The ruling will feed into debate on whether the EU can take on joint debt for other crises in the future, at a time when the Ukraine war and the resulting energy stand-off with Russia are forcing member states to announce costly relief programmes.
ZEW economist Friedrich Heinemann said the decision delivered a boost to those who support such an approach, adding: “Pressure from Brussels will now grow on the (German) government to clear the way for debt financing of new EU programmes.”
German Finance Minister Christian Lindner welcomed the ruling but said some aspects of the decision would have to be closely analysed by the government.

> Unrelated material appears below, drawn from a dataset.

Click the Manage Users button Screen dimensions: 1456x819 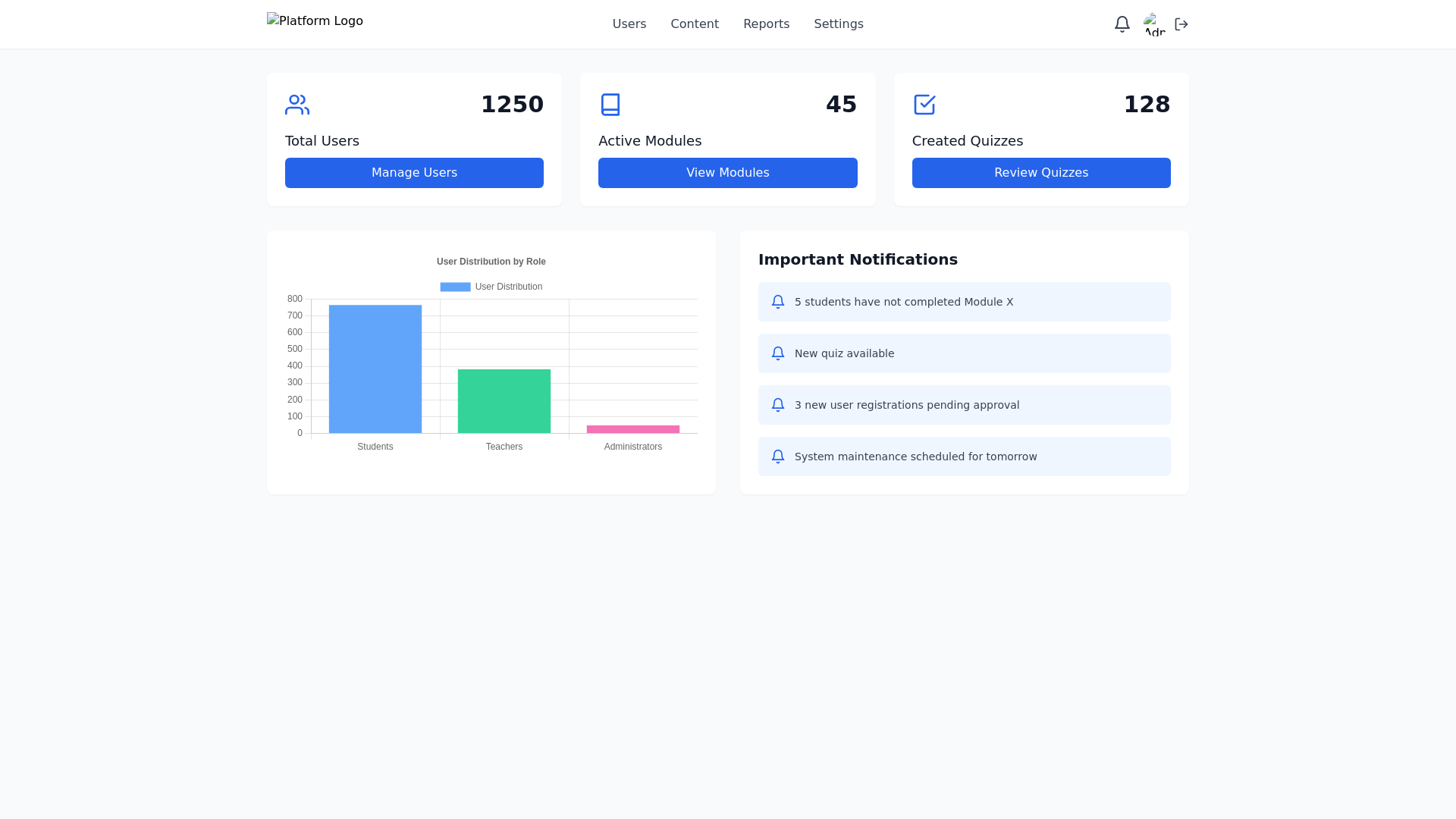click(414, 172)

“For example, it was underlined that joint borrowing in Europe has only an exceptional character and is therefore not available for the general financing of political tasks,” said Lindner, who is head of the liberal Free Democratic Party.

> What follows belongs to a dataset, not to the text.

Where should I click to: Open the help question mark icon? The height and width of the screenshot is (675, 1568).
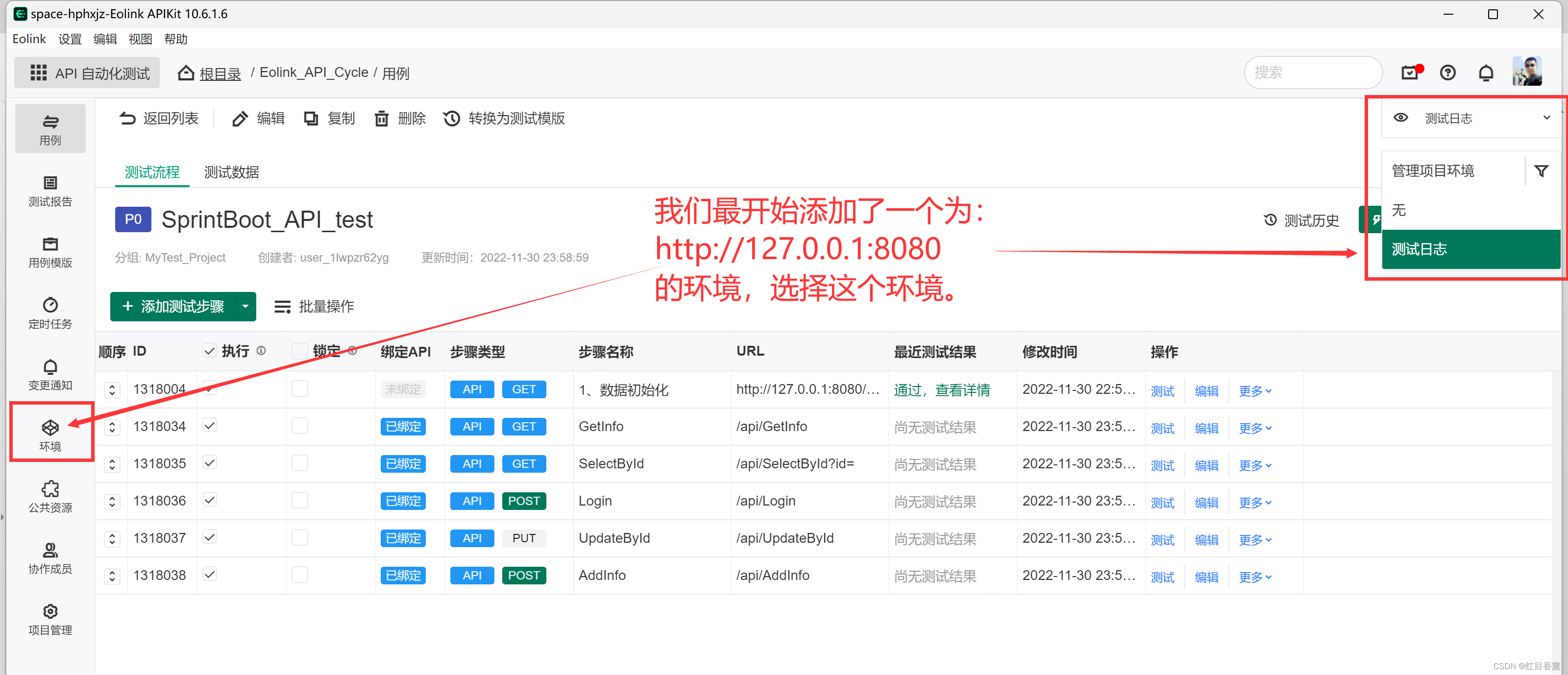click(1447, 73)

“This is especially important against the background of current proposals.”
The recovery fund, dubbed Next Generation EU, allowed the European Commission to raise up to 750 billion euros on capital markets and pass on the money to member states through payments linked to jointly agreed reform and investment plans, partly as grants and partly as loans.
The funds are to be repaid from the EU budget over the coming decades, with Germany shouldering by far the biggest share of any member state.

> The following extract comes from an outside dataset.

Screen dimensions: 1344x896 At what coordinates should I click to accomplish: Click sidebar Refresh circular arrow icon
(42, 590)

Tuesday’s ruling rejected two constitutional complaints against legislation passed by Germany’s Bundestag (lower house of parliament) in March 2021 to ratify the massive funding programme.
The complaints were brought by Bernd Lucke, co-founder of the eurosceptic Alternative for Germany (AfD), who left the party after it drifted further to the right, and Heinrich Weiss, a businessman who once served as the head of German industry lobby group BDI.
The court ruled that the ratification act had not violated their right to democratic self-determination nor did it “impair the overall budgetary responsibility of the Bundestag”.
Lucke expressed disappointment at the ruling but said it was positive that the court had emphasized the EU has no general authority to take on common debt.